## Exercise directions
Edit all the entries below by replacing each instance of "Archive" with "Browse", keeping everything else unchanged.

## Exercise data
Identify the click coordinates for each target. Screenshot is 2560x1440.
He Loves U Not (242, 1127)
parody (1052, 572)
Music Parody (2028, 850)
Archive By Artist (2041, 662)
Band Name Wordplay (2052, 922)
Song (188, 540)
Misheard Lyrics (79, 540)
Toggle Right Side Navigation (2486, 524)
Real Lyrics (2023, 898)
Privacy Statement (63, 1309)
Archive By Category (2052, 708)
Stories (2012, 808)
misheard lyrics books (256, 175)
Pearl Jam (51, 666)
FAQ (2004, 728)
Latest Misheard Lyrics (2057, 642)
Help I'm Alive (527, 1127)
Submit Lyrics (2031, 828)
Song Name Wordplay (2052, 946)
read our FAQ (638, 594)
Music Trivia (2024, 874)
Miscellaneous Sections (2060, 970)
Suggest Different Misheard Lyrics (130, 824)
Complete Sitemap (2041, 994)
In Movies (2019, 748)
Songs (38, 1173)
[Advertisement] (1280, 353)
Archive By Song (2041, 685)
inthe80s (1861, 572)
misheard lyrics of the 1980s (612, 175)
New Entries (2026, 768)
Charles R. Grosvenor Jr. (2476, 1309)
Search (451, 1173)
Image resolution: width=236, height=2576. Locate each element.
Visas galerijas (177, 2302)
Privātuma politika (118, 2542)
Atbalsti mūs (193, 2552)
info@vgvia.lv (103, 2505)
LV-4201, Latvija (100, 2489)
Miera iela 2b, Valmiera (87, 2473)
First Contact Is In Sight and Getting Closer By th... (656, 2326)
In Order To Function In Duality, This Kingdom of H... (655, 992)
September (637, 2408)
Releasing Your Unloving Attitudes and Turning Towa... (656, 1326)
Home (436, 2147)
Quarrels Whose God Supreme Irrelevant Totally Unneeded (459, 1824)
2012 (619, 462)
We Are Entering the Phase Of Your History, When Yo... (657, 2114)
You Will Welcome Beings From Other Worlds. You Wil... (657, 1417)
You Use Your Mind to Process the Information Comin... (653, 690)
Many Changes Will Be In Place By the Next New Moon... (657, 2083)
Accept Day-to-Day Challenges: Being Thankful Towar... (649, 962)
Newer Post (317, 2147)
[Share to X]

## Completed task
Identify the click coordinates for each target. Screenshot is 2560x1440.
He Loves U Not (242, 1127)
parody (1052, 572)
Music Parody (2028, 850)
Browse By Artist (2041, 662)
Band Name Wordplay (2052, 922)
Song (188, 540)
Misheard Lyrics (79, 540)
Toggle Right Side Navigation (2486, 524)
Real Lyrics (2023, 898)
Privacy Statement (63, 1309)
Browse By Category (2052, 708)
Stories (2012, 808)
misheard lyrics books (256, 175)
Pearl Jam (51, 666)
FAQ (2004, 728)
Latest Misheard Lyrics (2057, 642)
Help I'm Alive (527, 1127)
Submit Lyrics (2031, 828)
Song Name Wordplay (2052, 946)
read our FAQ (638, 594)
Music Trivia (2024, 874)
Miscellaneous Sections (2060, 970)
Suggest Different Misheard Lyrics (130, 824)
Complete Sitemap (2041, 994)
In Movies (2019, 748)
Songs (38, 1173)
[Advertisement] (1280, 353)
Browse By Song (2041, 685)
inthe80s (1861, 572)
misheard lyrics of the 1980s (612, 175)
New Entries (2026, 768)
Charles R. Grosvenor Jr. (2476, 1309)
Search (451, 1173)
Image resolution: width=236, height=2576. Locate each element.
Visas galerijas (177, 2302)
Privātuma politika (118, 2542)
Atbalsti mūs (193, 2552)
info@vgvia.lv (103, 2505)
LV-4201, Latvija (100, 2489)
Miera iela 2b, Valmiera (87, 2473)
First Contact Is In Sight and Getting Closer By th... (656, 2326)
In Order To Function In Duality, This Kingdom of H... (655, 992)
September (637, 2408)
Releasing Your Unloving Attitudes and Turning Towa... (656, 1326)
Home (436, 2147)
Quarrels Whose God Supreme Irrelevant Totally Unneeded (459, 1824)
2012 (619, 462)
We Are Entering the Phase Of Your History, When Yo... (657, 2114)
You Will Welcome Beings From Other Worlds. You Wil... (657, 1417)
You Use Your Mind to Process the Information Comin... (653, 690)
Many Changes Will Be In Place By the Next New Moon... (657, 2083)
Accept Day-to-Day Challenges: Being Thankful Towar... (649, 962)
Newer Post (317, 2147)
[Share to X]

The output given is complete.